◆ Instructions to follow ◆
Say how many lines in the data below contain the word "Given", and give no other text.
==== Exercise input ====
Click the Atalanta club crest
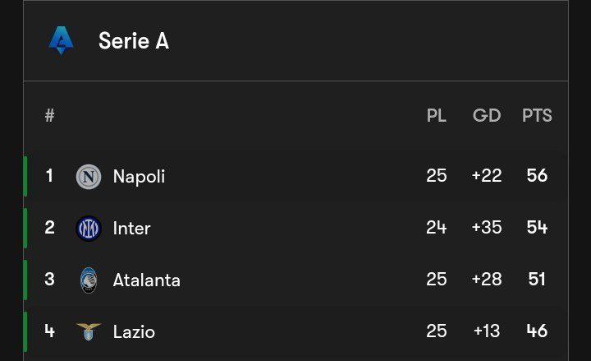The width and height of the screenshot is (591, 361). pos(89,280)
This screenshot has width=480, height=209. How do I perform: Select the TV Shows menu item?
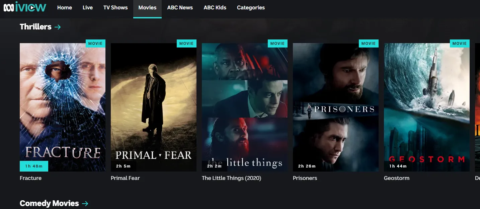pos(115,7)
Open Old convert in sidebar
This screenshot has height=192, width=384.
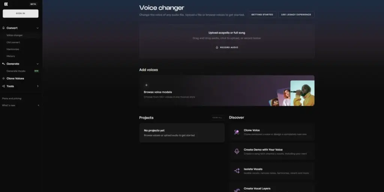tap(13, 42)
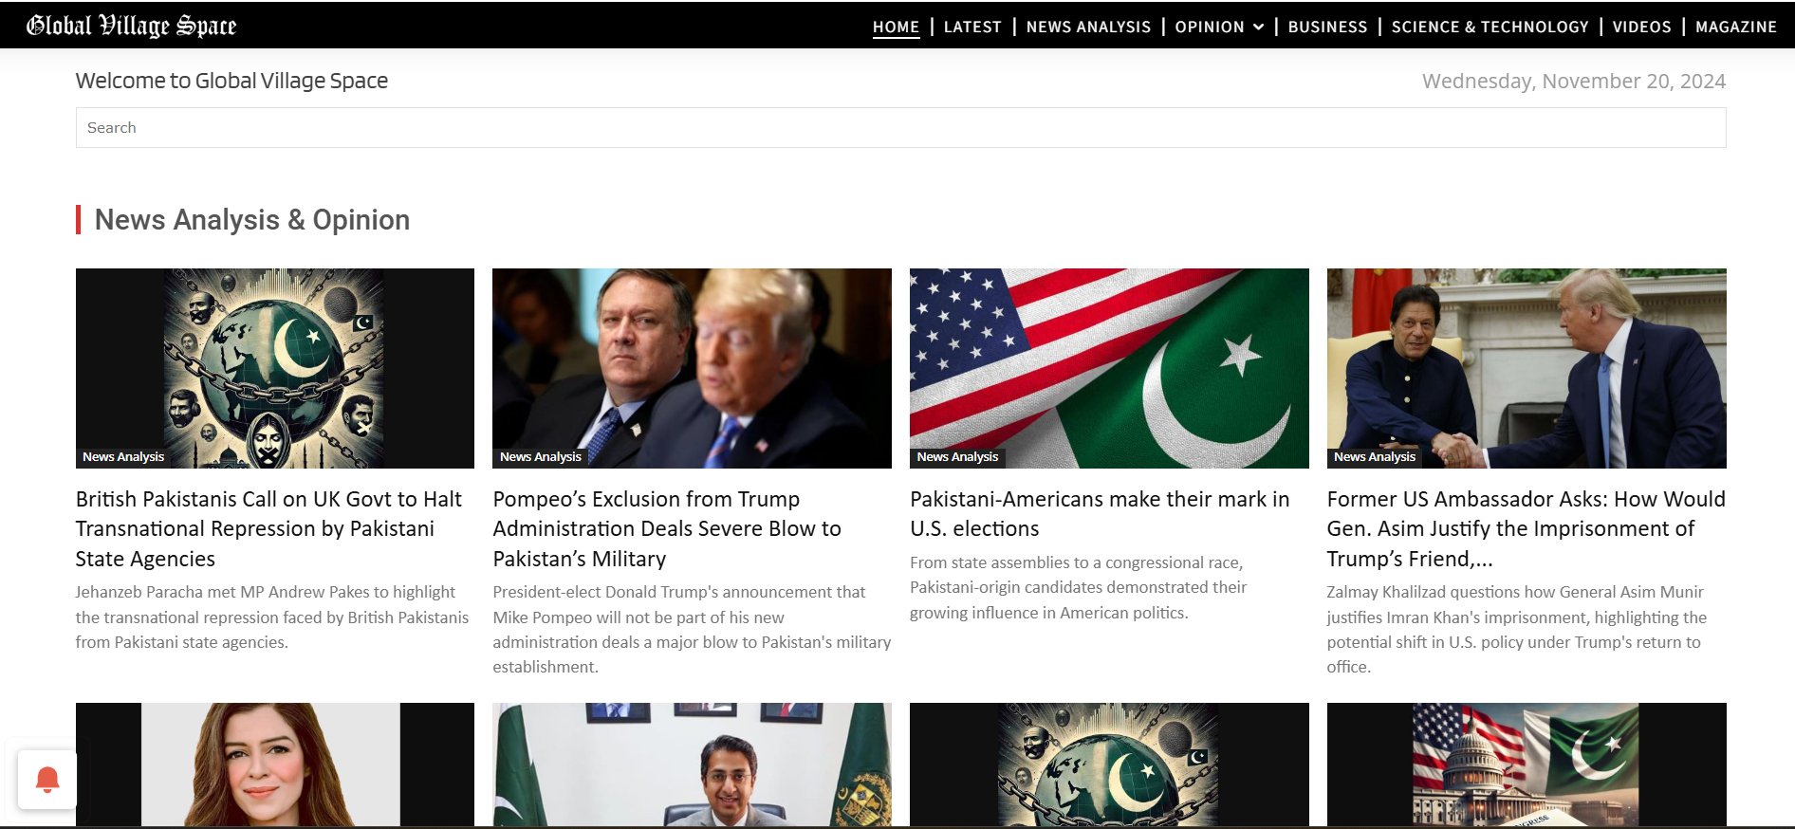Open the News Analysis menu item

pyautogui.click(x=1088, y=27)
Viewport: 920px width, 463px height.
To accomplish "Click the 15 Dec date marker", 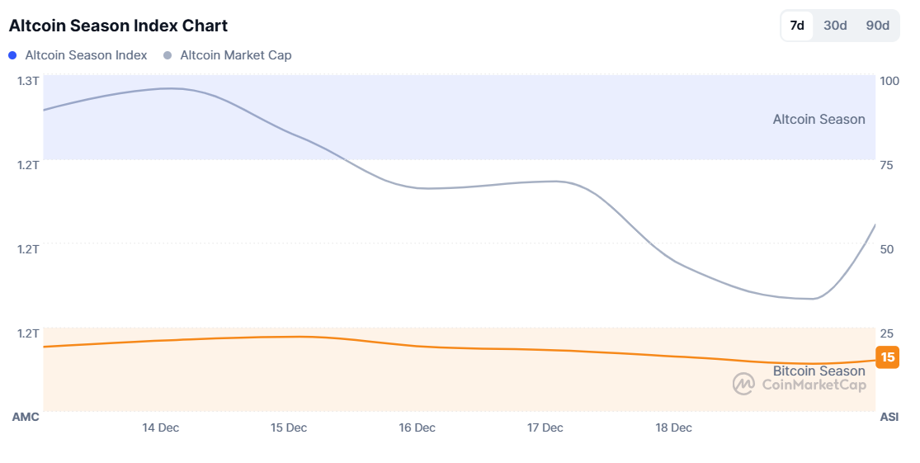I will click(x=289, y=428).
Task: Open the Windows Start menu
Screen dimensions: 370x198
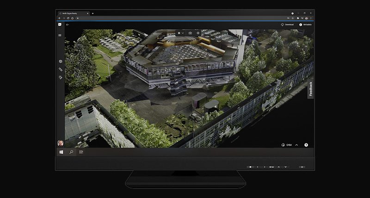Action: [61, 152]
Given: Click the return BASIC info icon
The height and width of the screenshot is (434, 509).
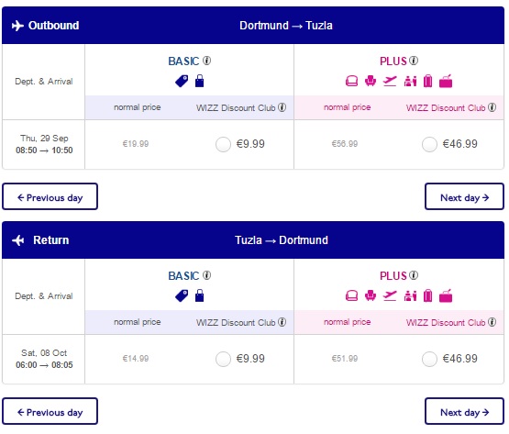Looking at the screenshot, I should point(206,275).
====
==== Exercise input ====
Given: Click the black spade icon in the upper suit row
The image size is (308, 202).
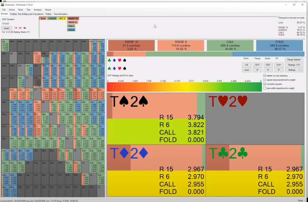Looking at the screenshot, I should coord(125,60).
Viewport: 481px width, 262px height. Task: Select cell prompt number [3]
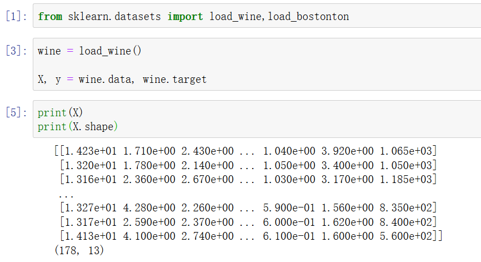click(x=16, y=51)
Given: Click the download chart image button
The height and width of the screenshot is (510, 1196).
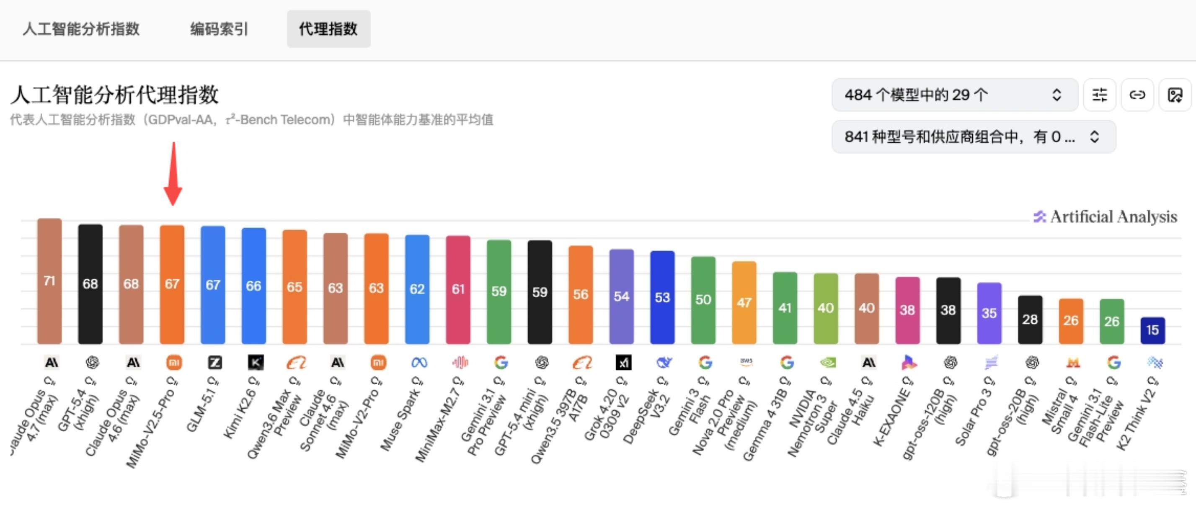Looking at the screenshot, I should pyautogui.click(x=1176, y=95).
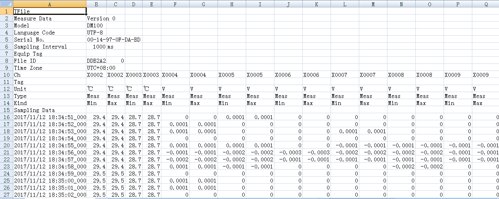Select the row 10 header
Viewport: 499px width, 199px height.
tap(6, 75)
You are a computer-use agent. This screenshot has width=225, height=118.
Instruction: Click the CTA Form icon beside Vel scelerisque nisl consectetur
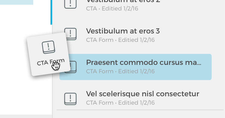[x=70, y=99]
====
==== Exercise input ====
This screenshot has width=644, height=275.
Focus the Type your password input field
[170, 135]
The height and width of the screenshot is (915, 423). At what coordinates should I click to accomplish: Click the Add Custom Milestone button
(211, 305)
====
◆ Output for this exercise ◆
3